- _Task instructions_
A complete answer includes every line below with the word "label".

[Extracted data entries]
------------------------------

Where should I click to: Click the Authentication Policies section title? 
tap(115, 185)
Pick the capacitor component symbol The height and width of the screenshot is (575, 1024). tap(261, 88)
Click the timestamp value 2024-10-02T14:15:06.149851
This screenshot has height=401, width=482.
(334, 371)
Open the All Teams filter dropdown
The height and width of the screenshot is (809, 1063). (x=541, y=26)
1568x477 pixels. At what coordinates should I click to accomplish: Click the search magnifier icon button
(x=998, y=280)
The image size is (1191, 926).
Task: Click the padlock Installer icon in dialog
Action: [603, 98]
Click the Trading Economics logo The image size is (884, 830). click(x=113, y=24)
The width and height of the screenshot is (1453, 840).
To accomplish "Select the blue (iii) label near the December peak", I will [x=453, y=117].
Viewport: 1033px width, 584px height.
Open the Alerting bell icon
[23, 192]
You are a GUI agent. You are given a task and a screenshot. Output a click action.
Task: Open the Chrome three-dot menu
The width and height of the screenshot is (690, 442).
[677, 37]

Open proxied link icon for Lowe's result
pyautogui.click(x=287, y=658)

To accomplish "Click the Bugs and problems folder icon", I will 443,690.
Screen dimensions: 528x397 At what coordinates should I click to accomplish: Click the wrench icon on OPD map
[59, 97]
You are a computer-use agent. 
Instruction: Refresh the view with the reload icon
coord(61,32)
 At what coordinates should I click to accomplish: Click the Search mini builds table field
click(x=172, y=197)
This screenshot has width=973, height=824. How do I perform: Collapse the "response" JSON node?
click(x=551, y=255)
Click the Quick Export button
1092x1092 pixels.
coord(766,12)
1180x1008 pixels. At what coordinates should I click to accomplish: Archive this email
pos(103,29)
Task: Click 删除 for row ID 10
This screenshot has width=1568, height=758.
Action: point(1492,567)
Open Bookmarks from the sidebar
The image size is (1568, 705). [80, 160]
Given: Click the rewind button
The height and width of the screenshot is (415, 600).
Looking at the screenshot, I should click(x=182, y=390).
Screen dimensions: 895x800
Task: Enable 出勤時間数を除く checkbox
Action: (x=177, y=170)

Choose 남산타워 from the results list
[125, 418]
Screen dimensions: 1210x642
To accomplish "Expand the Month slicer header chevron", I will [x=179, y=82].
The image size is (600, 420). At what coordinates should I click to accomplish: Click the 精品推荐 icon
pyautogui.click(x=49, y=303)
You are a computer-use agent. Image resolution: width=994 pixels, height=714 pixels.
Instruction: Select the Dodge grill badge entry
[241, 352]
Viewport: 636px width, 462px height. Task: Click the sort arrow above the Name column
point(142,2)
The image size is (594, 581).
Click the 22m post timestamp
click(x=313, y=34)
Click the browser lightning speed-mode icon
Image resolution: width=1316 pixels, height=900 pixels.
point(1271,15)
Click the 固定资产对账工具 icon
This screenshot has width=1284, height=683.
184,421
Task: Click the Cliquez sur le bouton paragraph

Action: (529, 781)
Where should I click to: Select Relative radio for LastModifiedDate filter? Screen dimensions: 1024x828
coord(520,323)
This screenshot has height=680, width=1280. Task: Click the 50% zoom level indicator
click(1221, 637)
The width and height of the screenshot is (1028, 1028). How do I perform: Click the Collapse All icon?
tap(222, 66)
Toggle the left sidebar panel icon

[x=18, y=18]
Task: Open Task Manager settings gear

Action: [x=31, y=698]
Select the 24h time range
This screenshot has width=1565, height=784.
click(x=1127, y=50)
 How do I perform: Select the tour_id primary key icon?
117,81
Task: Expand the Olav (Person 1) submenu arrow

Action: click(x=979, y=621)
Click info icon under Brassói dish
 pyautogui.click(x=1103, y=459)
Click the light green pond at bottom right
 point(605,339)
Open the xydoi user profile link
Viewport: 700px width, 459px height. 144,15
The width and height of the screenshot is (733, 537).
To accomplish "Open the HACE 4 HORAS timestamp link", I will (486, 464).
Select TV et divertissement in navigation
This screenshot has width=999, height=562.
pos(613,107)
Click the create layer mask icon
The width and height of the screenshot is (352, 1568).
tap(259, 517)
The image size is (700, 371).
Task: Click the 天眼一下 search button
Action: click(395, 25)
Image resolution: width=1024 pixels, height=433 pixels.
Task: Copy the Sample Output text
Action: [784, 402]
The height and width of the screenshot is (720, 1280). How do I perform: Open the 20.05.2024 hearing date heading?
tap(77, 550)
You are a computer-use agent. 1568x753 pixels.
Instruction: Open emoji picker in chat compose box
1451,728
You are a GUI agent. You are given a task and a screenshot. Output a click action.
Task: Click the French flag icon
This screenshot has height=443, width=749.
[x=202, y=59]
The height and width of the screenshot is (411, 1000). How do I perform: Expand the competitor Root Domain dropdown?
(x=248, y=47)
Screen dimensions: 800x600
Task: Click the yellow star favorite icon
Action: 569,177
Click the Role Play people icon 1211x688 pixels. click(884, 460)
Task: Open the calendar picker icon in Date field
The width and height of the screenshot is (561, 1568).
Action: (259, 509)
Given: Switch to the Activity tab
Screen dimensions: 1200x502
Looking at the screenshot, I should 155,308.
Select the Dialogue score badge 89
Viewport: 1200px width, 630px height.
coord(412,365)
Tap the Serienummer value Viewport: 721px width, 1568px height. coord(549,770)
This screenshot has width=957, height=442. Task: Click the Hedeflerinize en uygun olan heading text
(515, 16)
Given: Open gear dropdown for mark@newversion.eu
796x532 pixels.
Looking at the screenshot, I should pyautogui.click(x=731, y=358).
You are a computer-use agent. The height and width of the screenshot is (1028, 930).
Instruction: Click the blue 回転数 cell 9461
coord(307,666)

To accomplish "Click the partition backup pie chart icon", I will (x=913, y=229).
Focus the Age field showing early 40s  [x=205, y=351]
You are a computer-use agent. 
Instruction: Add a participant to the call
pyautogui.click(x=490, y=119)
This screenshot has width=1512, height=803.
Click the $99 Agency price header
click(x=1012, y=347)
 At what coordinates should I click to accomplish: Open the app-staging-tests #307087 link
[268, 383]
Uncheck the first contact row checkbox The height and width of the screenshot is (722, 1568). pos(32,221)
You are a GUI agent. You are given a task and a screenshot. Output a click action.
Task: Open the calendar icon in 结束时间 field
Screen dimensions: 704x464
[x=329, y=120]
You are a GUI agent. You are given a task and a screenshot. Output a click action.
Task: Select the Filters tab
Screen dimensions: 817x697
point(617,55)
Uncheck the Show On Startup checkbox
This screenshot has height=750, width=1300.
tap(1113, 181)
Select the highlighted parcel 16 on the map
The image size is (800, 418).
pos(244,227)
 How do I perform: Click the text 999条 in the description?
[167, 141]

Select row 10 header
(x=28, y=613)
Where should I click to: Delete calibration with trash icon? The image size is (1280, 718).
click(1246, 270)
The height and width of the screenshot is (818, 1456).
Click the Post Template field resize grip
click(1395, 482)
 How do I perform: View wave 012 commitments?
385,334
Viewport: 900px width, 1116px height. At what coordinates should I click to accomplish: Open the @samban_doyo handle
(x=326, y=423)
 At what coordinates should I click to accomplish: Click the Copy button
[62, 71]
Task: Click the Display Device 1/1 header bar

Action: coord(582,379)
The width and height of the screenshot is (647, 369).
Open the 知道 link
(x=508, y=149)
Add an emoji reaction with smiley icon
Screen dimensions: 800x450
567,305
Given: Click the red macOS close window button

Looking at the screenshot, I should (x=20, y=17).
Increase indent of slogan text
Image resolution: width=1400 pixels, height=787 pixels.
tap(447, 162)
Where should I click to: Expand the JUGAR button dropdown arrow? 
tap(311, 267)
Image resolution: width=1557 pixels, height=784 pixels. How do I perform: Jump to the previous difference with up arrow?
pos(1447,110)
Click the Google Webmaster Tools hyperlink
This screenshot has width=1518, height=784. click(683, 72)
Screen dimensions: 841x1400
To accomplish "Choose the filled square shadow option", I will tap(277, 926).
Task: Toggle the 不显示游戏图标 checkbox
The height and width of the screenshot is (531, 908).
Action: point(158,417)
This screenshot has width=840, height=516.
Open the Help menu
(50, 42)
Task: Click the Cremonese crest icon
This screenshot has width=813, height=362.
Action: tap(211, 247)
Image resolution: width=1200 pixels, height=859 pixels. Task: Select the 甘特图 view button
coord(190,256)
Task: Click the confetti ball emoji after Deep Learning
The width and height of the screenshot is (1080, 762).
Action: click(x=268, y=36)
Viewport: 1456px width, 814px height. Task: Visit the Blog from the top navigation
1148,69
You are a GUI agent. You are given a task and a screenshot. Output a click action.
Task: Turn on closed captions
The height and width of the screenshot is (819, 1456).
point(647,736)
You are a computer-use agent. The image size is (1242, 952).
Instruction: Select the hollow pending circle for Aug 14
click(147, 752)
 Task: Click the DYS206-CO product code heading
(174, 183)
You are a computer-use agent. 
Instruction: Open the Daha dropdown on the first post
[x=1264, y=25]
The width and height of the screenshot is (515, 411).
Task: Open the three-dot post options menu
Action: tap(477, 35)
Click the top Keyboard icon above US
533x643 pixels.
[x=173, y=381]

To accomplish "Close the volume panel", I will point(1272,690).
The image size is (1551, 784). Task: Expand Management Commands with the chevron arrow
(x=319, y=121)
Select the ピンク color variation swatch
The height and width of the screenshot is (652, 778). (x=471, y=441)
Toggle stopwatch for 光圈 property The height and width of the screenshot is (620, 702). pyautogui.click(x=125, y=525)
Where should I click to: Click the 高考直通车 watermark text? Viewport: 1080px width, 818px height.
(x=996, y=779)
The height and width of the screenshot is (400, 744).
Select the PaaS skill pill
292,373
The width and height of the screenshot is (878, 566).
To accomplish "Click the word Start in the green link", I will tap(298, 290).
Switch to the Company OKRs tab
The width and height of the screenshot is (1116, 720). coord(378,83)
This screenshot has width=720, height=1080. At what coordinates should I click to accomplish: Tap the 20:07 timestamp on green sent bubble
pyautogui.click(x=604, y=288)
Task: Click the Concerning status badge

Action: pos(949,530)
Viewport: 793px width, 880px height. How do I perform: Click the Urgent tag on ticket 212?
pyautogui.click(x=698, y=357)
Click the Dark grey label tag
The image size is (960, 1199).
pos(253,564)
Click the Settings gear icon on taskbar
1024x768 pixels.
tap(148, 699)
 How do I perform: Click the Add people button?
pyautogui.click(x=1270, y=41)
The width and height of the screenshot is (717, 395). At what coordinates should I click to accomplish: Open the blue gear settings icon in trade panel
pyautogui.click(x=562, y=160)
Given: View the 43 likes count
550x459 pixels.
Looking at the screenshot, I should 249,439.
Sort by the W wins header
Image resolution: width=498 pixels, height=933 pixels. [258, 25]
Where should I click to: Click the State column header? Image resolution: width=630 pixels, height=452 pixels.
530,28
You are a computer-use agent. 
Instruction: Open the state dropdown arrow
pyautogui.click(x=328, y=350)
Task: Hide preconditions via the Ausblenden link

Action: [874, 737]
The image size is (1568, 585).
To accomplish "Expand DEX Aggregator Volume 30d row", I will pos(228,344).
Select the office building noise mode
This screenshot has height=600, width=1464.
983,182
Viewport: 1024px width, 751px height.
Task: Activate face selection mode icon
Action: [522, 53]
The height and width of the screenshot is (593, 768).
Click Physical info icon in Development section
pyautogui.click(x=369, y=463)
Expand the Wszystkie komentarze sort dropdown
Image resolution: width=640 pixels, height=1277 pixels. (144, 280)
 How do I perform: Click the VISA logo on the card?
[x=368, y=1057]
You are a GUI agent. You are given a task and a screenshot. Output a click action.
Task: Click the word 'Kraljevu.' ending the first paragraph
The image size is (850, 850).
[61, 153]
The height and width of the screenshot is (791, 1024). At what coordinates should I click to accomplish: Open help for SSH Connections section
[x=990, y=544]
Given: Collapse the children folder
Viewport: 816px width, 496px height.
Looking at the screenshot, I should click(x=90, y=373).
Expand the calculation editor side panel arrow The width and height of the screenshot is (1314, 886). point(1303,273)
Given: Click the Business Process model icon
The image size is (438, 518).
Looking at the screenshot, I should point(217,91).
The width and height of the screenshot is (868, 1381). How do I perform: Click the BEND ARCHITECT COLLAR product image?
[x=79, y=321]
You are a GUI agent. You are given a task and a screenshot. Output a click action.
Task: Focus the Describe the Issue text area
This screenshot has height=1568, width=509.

------------------------------

- _Response area_
To accomplish "Select the blue (iii) label near the December peak", I will [x=453, y=117].
Click the Dark grey label tag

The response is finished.